Posted on • Originally published at phoenixtrap.com on

Localizing dates in a Perl web application

When we’re writing software for a global audience, it’s nice if we can provide it according to their native languages and conventions. Translating all of the text can be a huge undertaking, but we can start small by making sure that when we show the day and date it appears as the user expects. For example, to me it’s Tuesday, April 20, 2021; to my friend Paul in the UK it’s Tuesday, 20 April 2021 (note the difference in order), and to my other friend Gábor in Israel it’s יום שלישי, 20 באפריל 2021 (note the different direction of the text, different language, and character set).

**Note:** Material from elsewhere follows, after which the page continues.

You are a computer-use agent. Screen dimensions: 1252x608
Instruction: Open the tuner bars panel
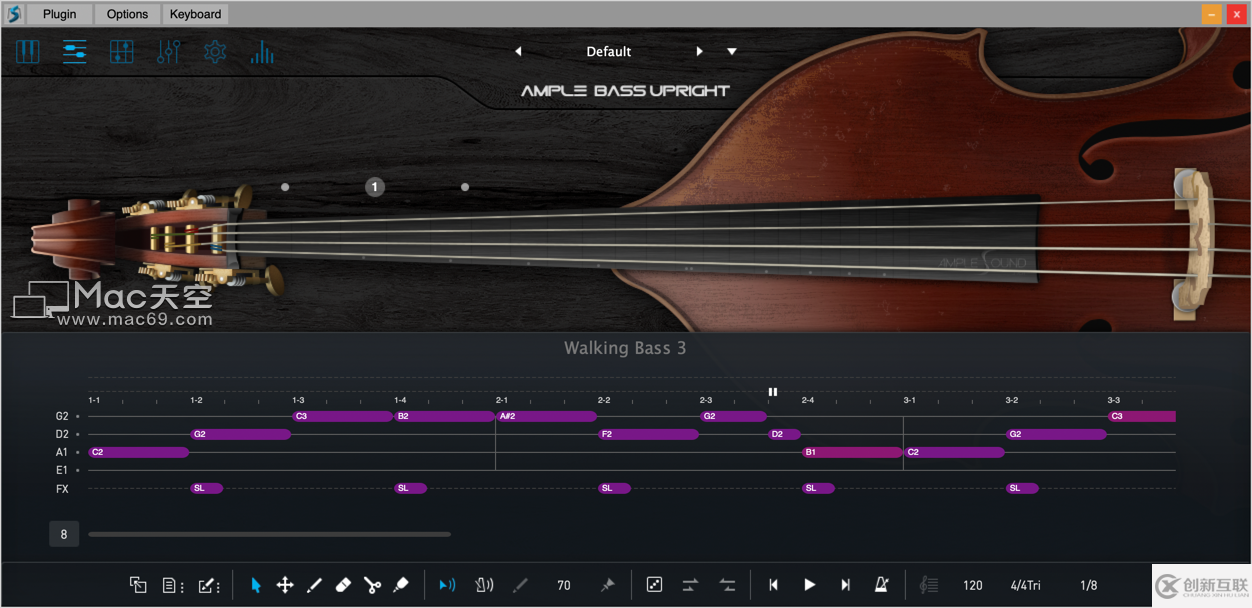pyautogui.click(x=261, y=51)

Thankfully, we have a number of tools to assist us:

  • The DateTime::Locale library, which enables our Perl software to represent dates and times globally and contains a catalog of locales. It works with the DateTime library for storing our dates as objects that can be easily manipulated and formatted.
  • The HTTP Accept-Language header, which lets a web browser communicate to the server what natural languages and locale variants the user understands.
  • The HTTP::AcceptLanguage module, which helps us parse the Accept-Language header and select a compatible locale.

Our sample code uses the Mojolicious framework and is very simple; almost half of it is just HTML web page templates. You could easily adapt it to other frameworks or templating systems.

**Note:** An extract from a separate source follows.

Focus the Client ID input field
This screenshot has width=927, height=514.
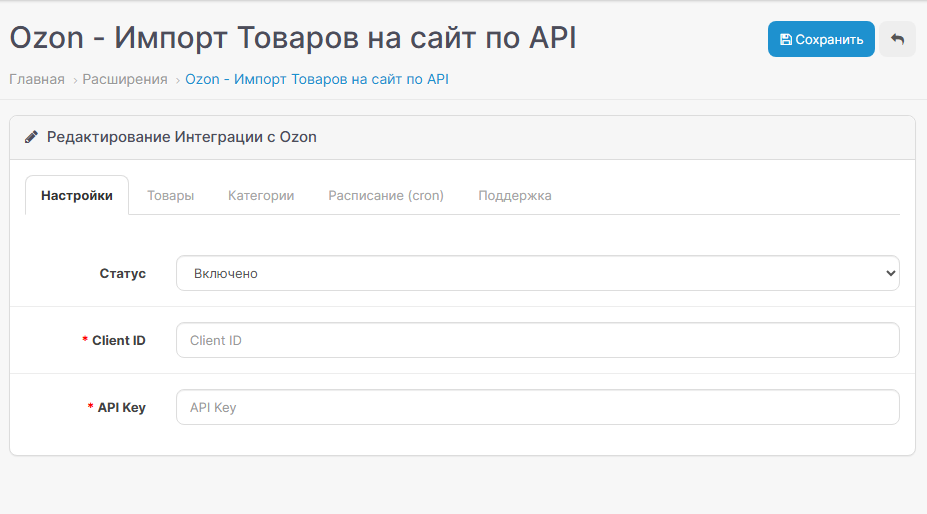(537, 340)
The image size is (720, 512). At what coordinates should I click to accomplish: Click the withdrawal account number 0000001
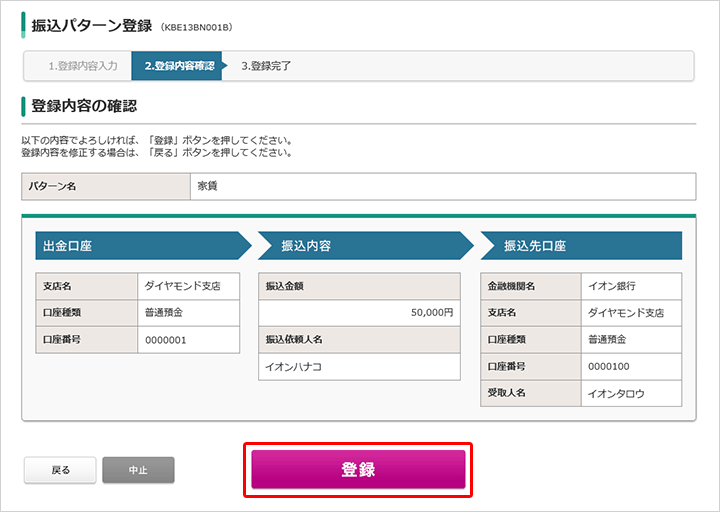coord(166,340)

Lines 1 through 6 tell our code to use the Perl interpreter in our execution PATH and load our prerequisite modules. Note we’re using the micro version of Mojolicious, Mojolicious::Lite; later you can grow your application into a well-structured Mojolicious app. We’re also using Perl subroutine signatures, which requires Perl 5.20 or later (released in 2014).

Lines 8 and 9 preload all of the available DateTime::Locale objects so that we can serve requests faster without having to load a new locale every time. We create a hash where the keys are the locale identifiers (for example, en-US for United States English), and the values are the locale objects.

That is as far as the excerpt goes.